Supplied material –
● ● ● ●

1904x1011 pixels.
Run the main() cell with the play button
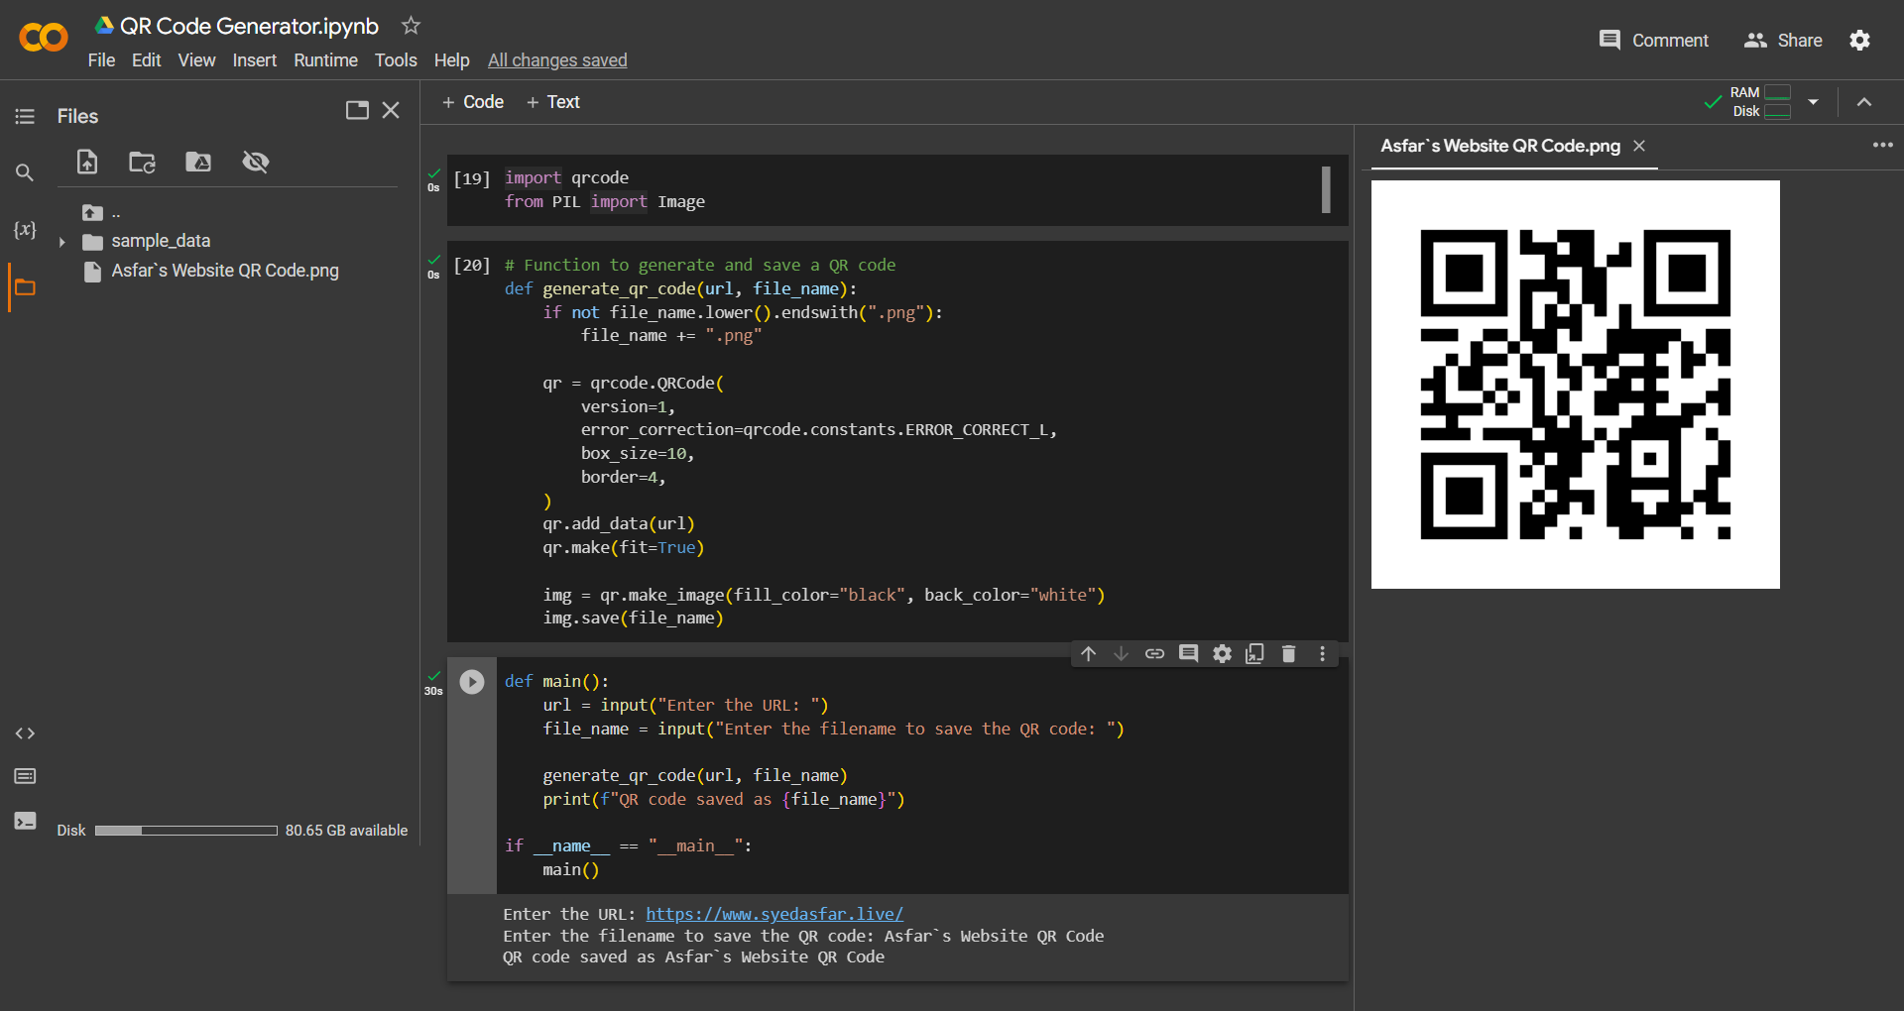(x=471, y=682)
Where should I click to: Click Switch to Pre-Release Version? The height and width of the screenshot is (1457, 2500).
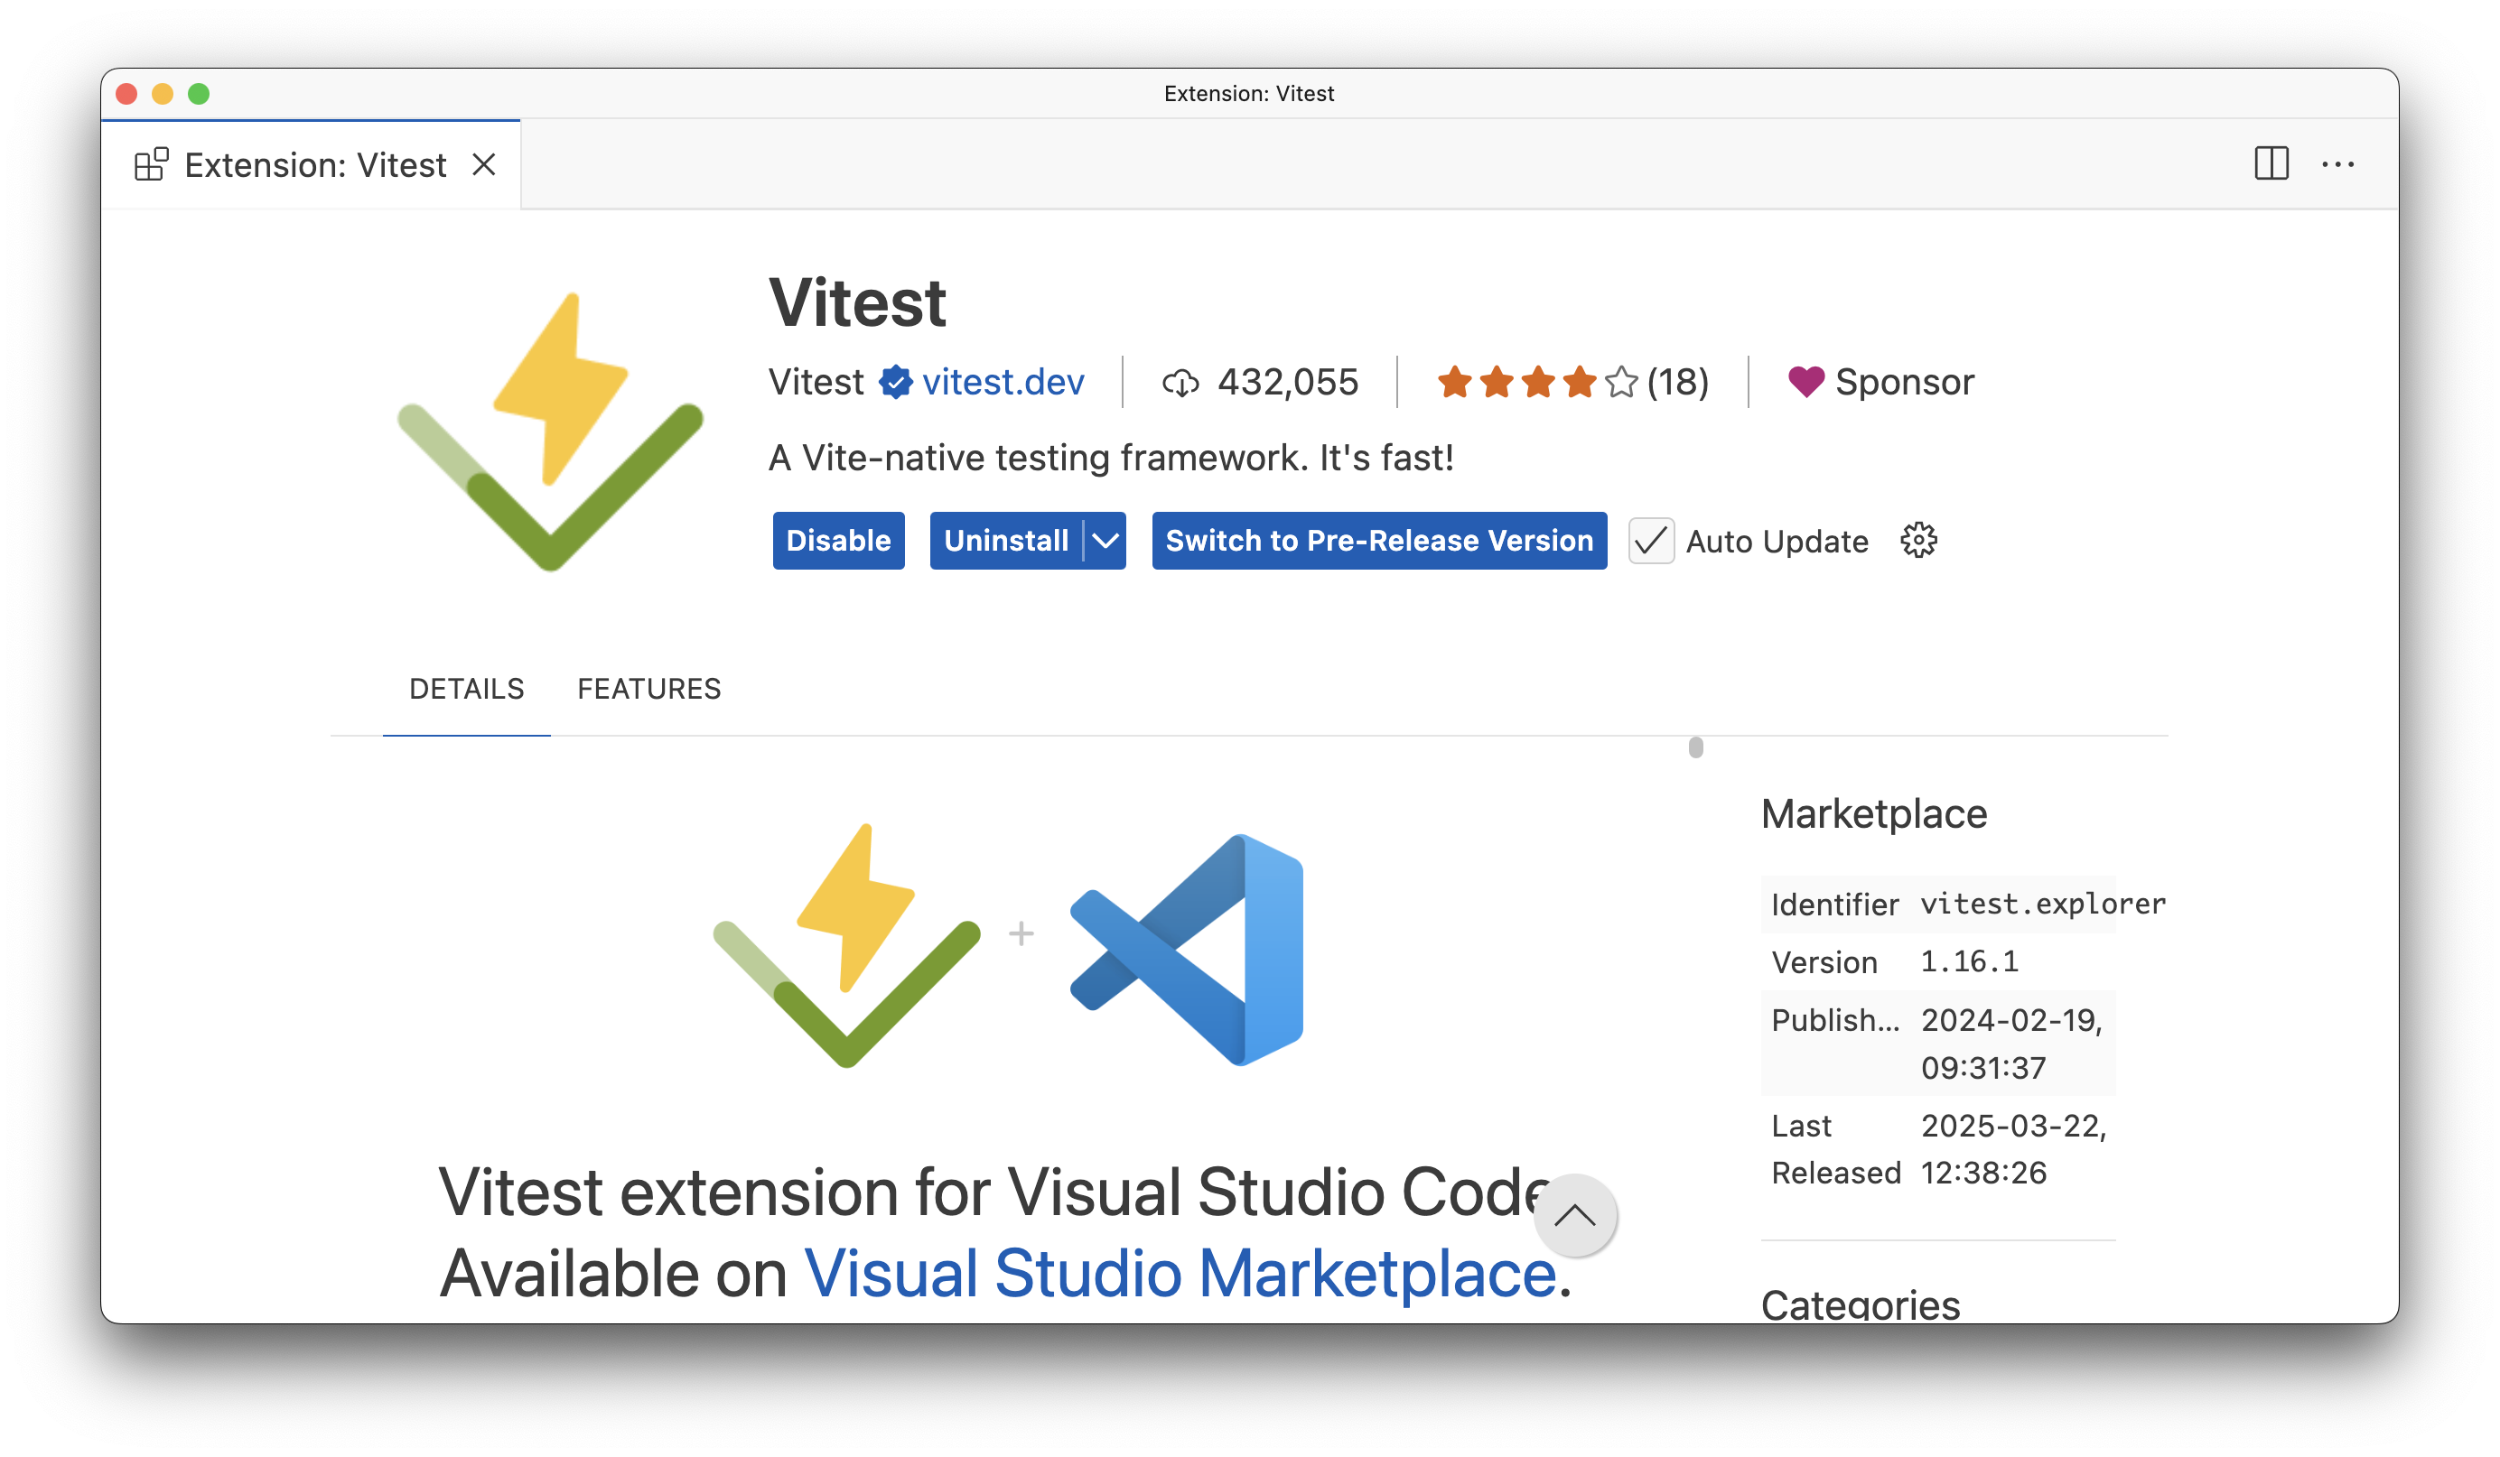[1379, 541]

● ● ● ●

Task directions – Please restate the whole listing exactly, without any of its pictures.

Response box –
1904x1011 pixels.
Run the main() cell with the play button
(x=471, y=682)
Where should I click to: Click Switch to Pre-Release Version? The height and width of the screenshot is (1457, 2500).
[1379, 541]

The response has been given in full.